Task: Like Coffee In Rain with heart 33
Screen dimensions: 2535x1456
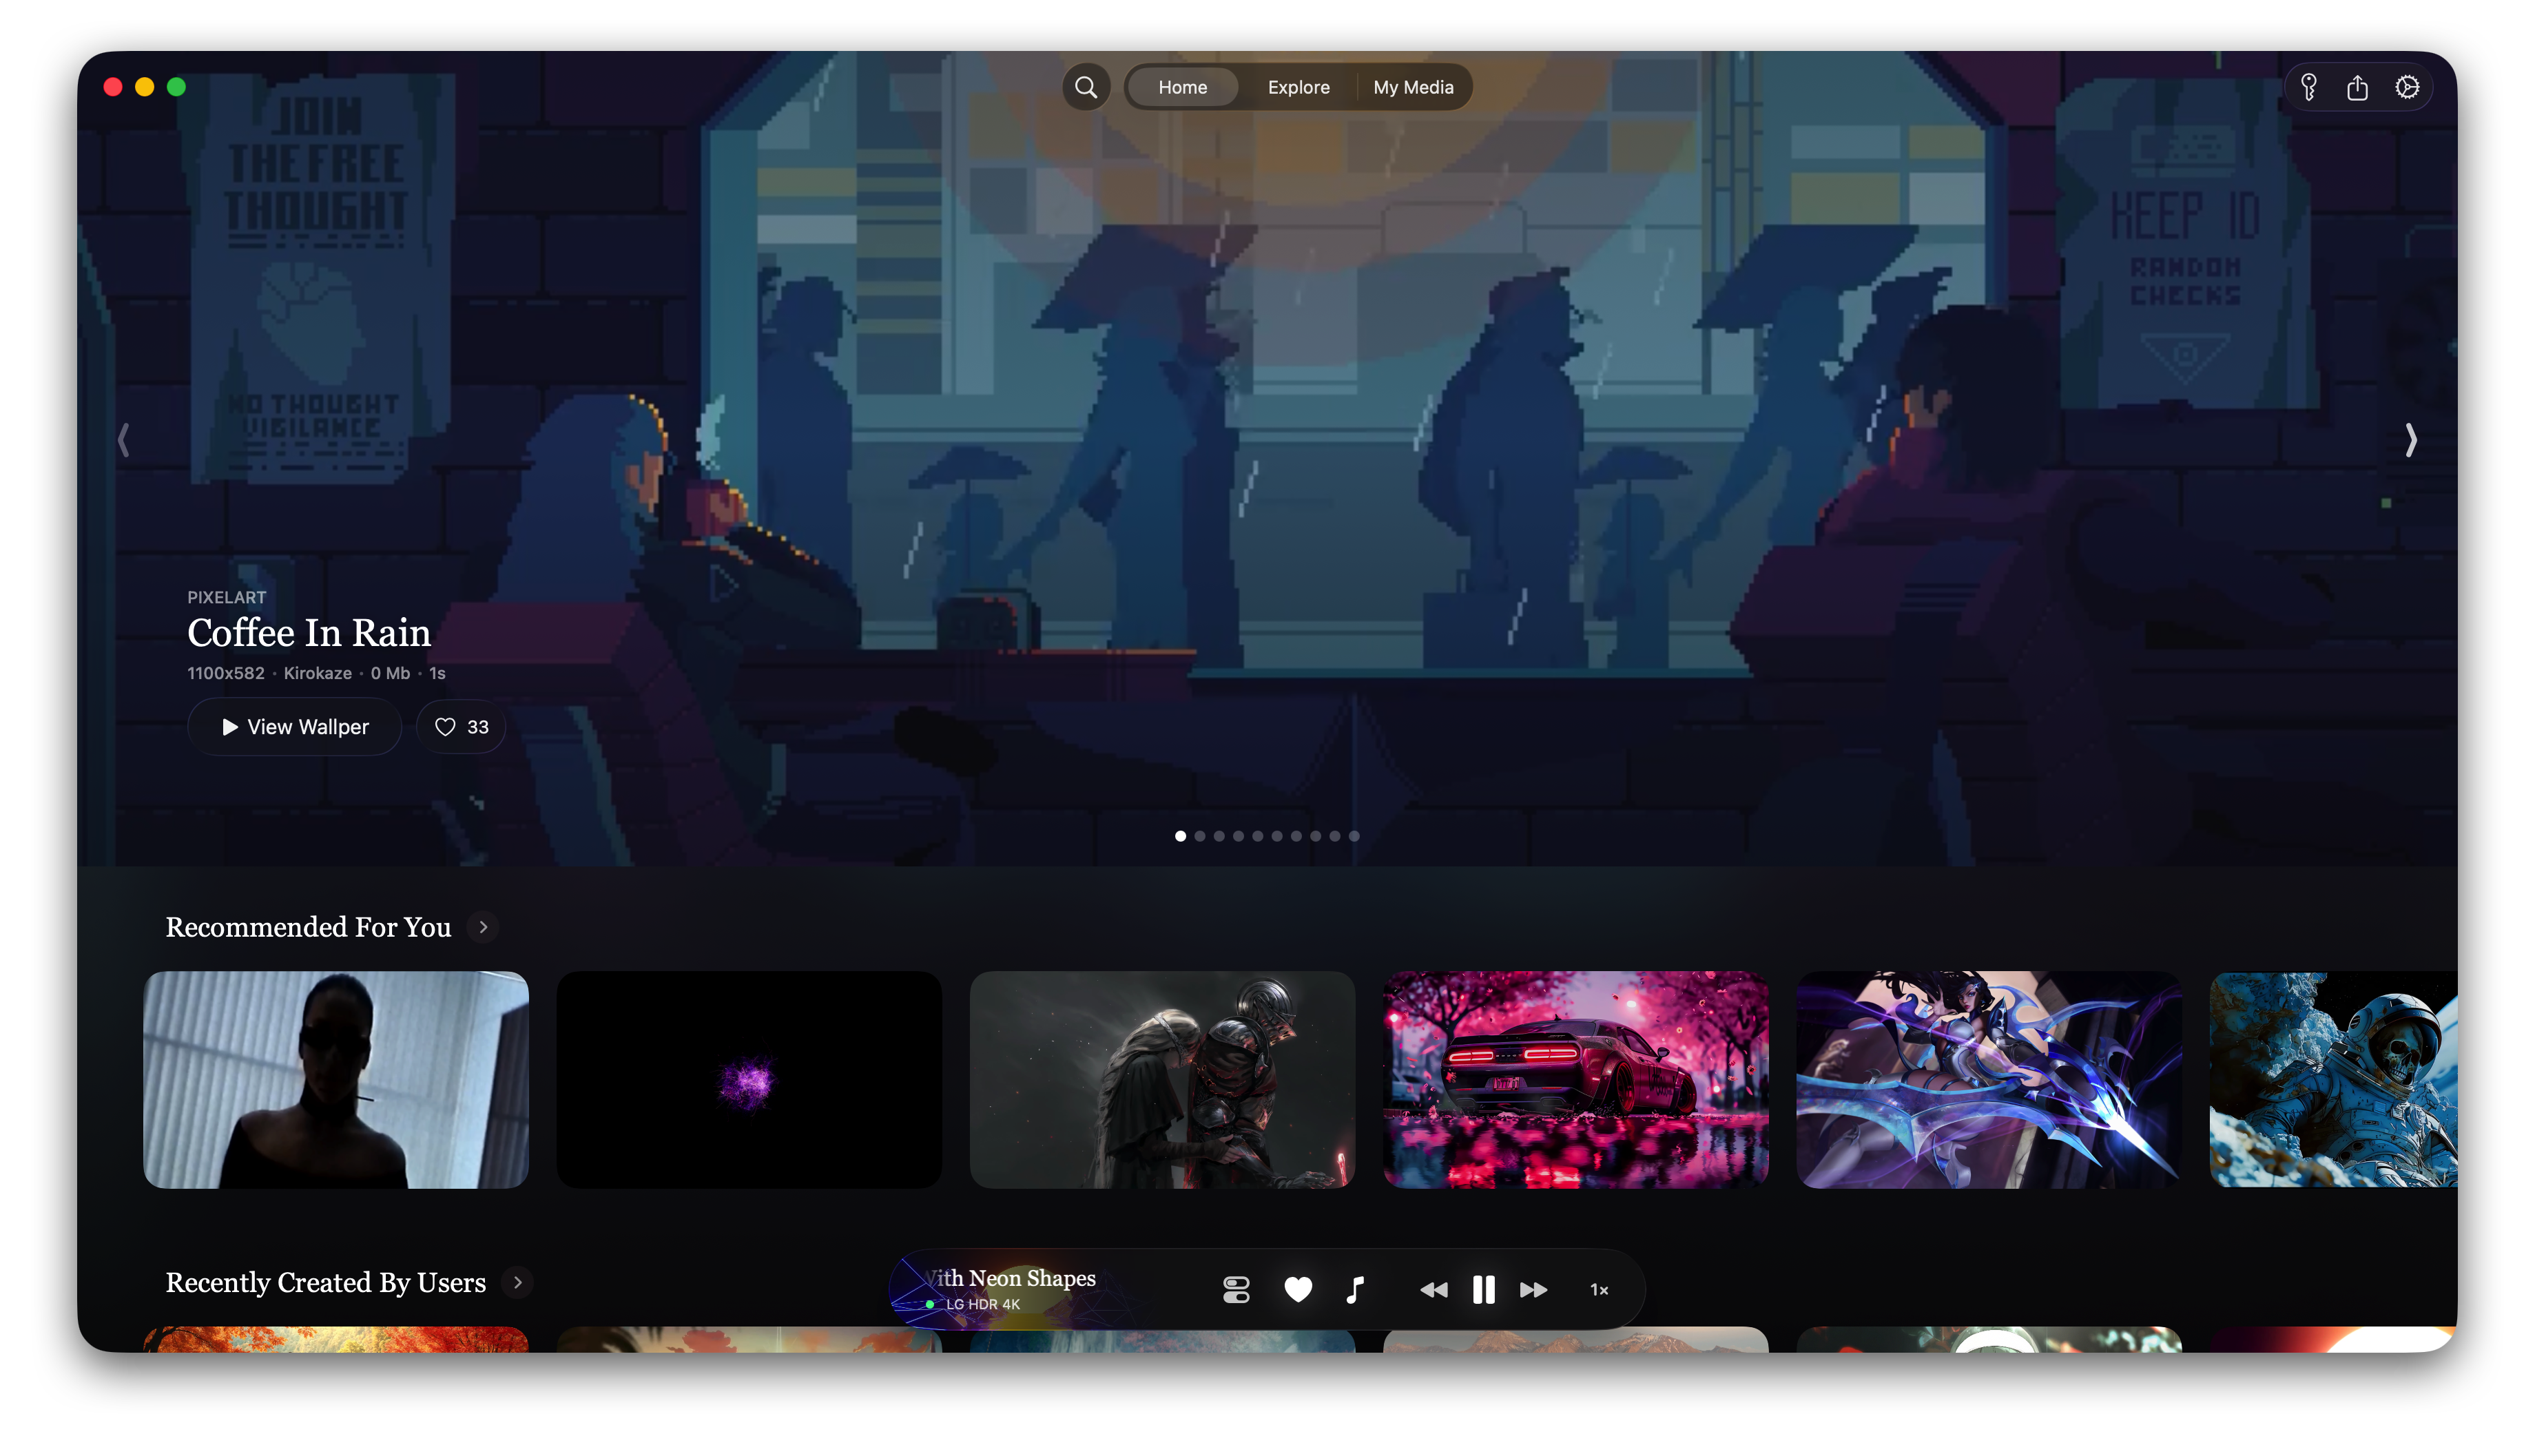Action: click(461, 727)
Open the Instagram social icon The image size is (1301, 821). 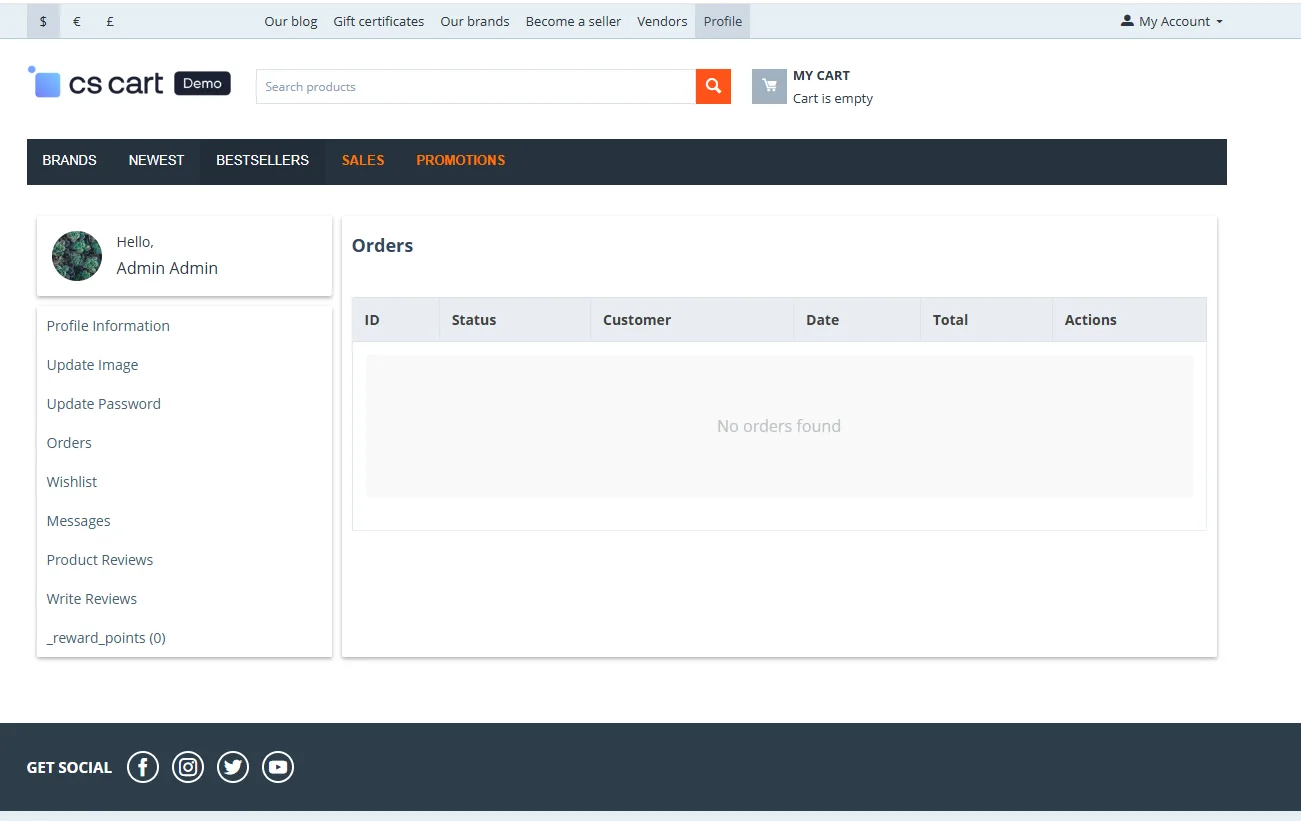(188, 767)
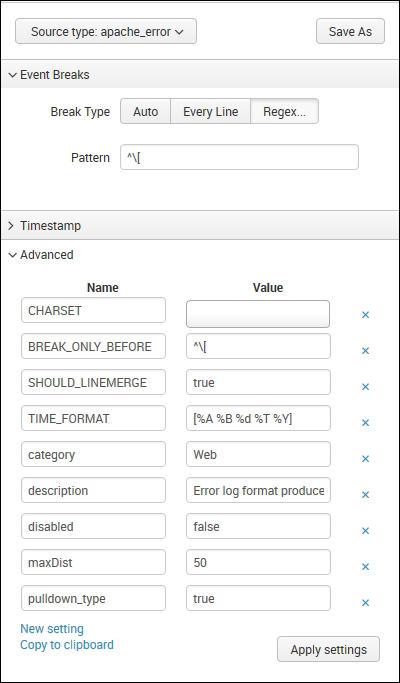Viewport: 400px width, 683px height.
Task: Remove the SHOULD_LINEMERGE setting row
Action: click(365, 386)
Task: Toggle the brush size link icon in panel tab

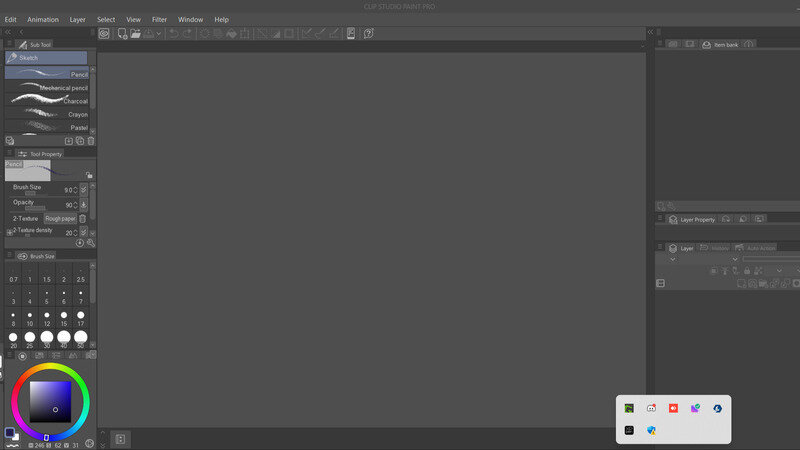Action: tap(22, 256)
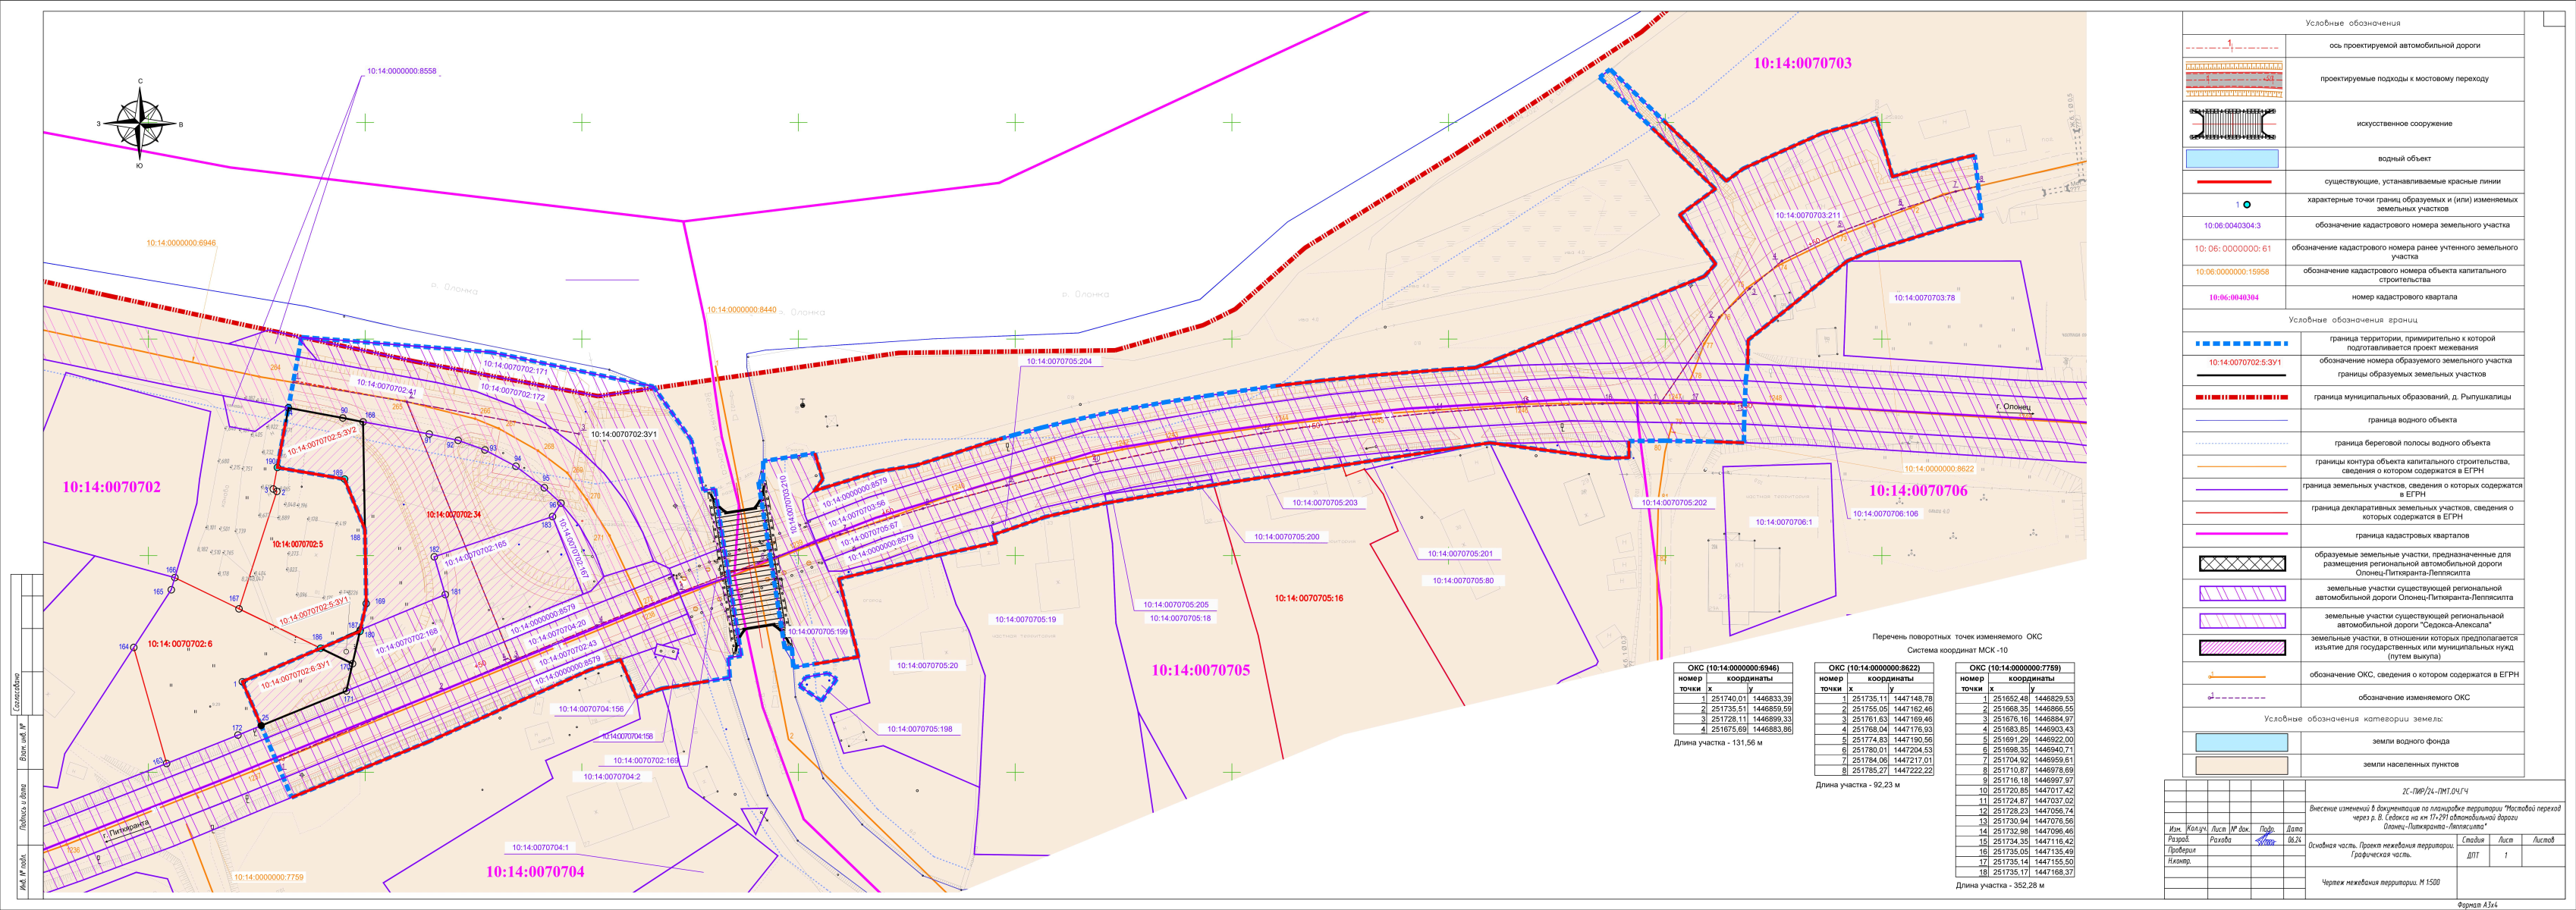Screen dimensions: 2576x910
Task: Click the ОКС (10:14:0000000:7759) table header
Action: pyautogui.click(x=2014, y=667)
━━━━
● REQUIREMENTS
Return the rows starting at the line that contains "Task: Toggle the" and ending at the last line of the rows, copied exactly, with the pictures left out.

● RESULT OF THE EXERCISE
Task: Toggle the brush size link icon in panel tab

Action: tap(22, 256)
Screen dimensions: 2576x910
Task: Click the ОКС (10:14:0000000:7759) table header
Action: pyautogui.click(x=2014, y=667)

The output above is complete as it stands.